Surat perintah internasional dikeluarkan untuk pemboman Madrid
Madrid, Spanyol – Spanyol mengeluarkan surat perintah penangkapan internasional untuk pertama kalinya pada hari Rabu di Pengeboman kereta Madrid (Mencari), sedang mencari enam tersangka dalam penyelidikan lebih besar atas serangan teroris terburuk dalam sejarah Spanyol.
Nama dan foto surat perintah penangkapan lima warga Maroko dan satu warga Tunisia didistribusikan oleh Kementerian Dalam Negeri. Mereka termasuk dua saudara laki-laki Naima Oulad Akcha, satu-satunya perempuan yang didakwa dalam kasus tersebut sejauh ini, kata seorang pejabat pengadilan.
Surat perintah tersebut dikirim secara internasional dan tidak secara khusus ke Inggris, Maroko dan Perancis, bertentangan dengan laporan sebelumnya, kata seorang pejabat pengadilan.
Sebelumnya, seorang pejabat pemerintah secara keliru mengatakan bahwa salah satu surat perintah tersebut ditujukan kepada Abdelkrim Mejjati, seorang warga Maroko berusia 36 tahun yang dihukum secara in-abstia dalam pemboman mematikan di Casablanca tahun lalu, yang menewaskan 33 orang dan 12 pelaku bom bunuh diri. Mejjati dicari oleh FBI sehubungan dengan kemungkinan ancaman teroris terhadap Amerika Serikat.
Polisi Spanyol menahan 19 orang — 11 warga Maroko atau Spanyol kelahiran Maroko, dua warga India, dua warga Spanyol, dan tiga warga Suriah. Kewarganegaraan salah satu tersangka yang penangkapannya diumumkan pada hari Rabu belum diungkapkan.
Empat belas tersangka didakwa melakukan pembunuhan massal atau berkolaborasi dengan atau menjadi anggota kelompok teroris.

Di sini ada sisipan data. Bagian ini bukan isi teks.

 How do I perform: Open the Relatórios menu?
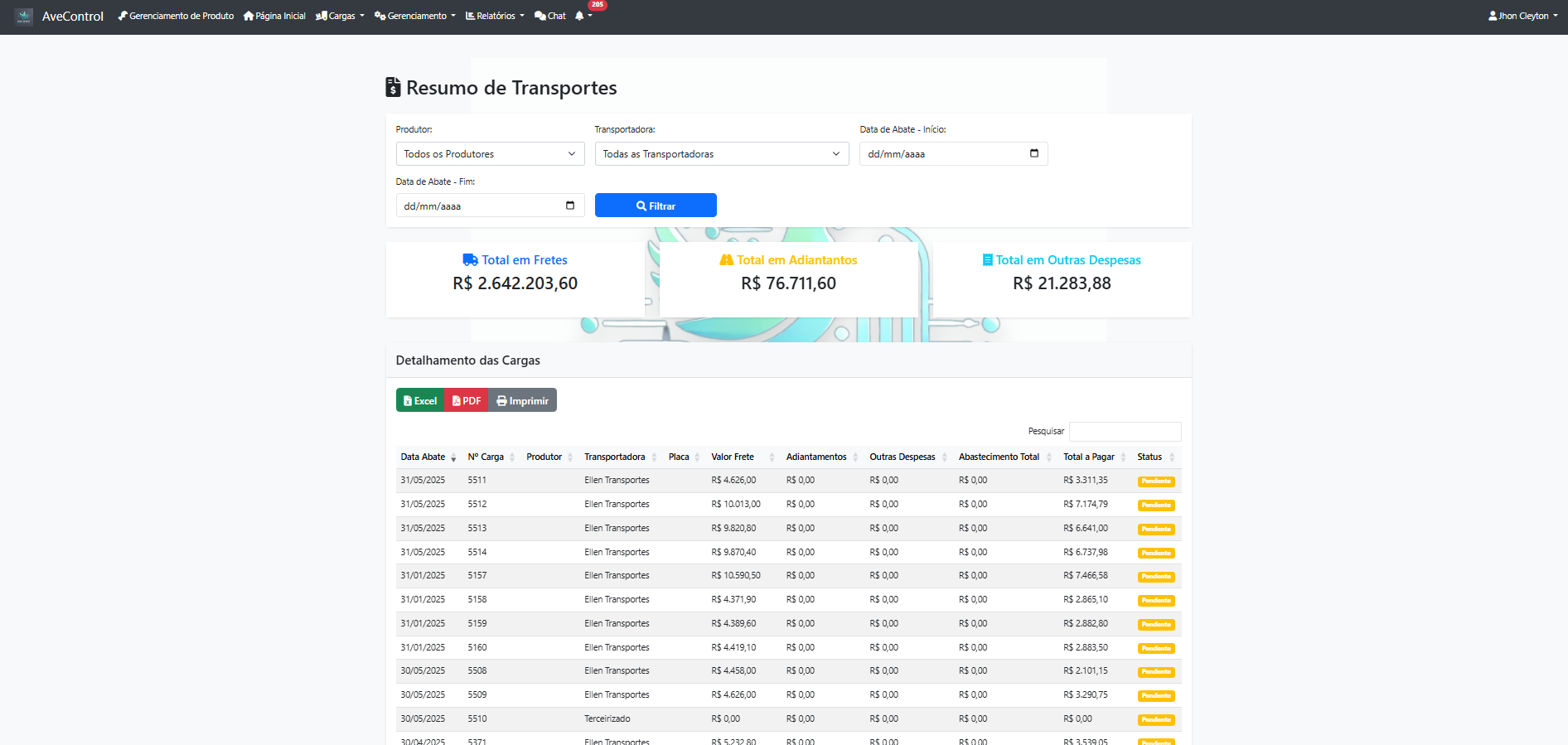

Angel Acebes, Menteri Dalam Negeri, pada Selasa Kelompok militan Islam Maroko (Mencari) sebagai fokus utama investigasi pemboman 11 Maret di Madrid yang menewaskan 191 orang dan melukai lebih dari 1.800 lainnya. Kelompok ekstremis ini merupakan cikal bakal Salafia Jihadia, yang dituding Maroko sebagai dalang pemboman Casablanca.
Setidaknya lima anggota kelompok Kombatan, termasuk yang diduga sebagai pemimpin Nouredine Nfia dan Salahedine Benyaich, dilatih dalam Al Qaeda (Mencari) kamp di Afghanistan antara tahun 1999 dan 2001, kata para pejabat Maroko.
Penyelidik Spanyol menganalisis rekaman video di mana seorang pria yang mengaku berbicara untuk al-Qaeda mengatakan bahwa kelompok tersebut melakukan serangan di Madrid sebagai pembalasan atas dukungan Spanyol terhadap perang pimpinan AS di Irak.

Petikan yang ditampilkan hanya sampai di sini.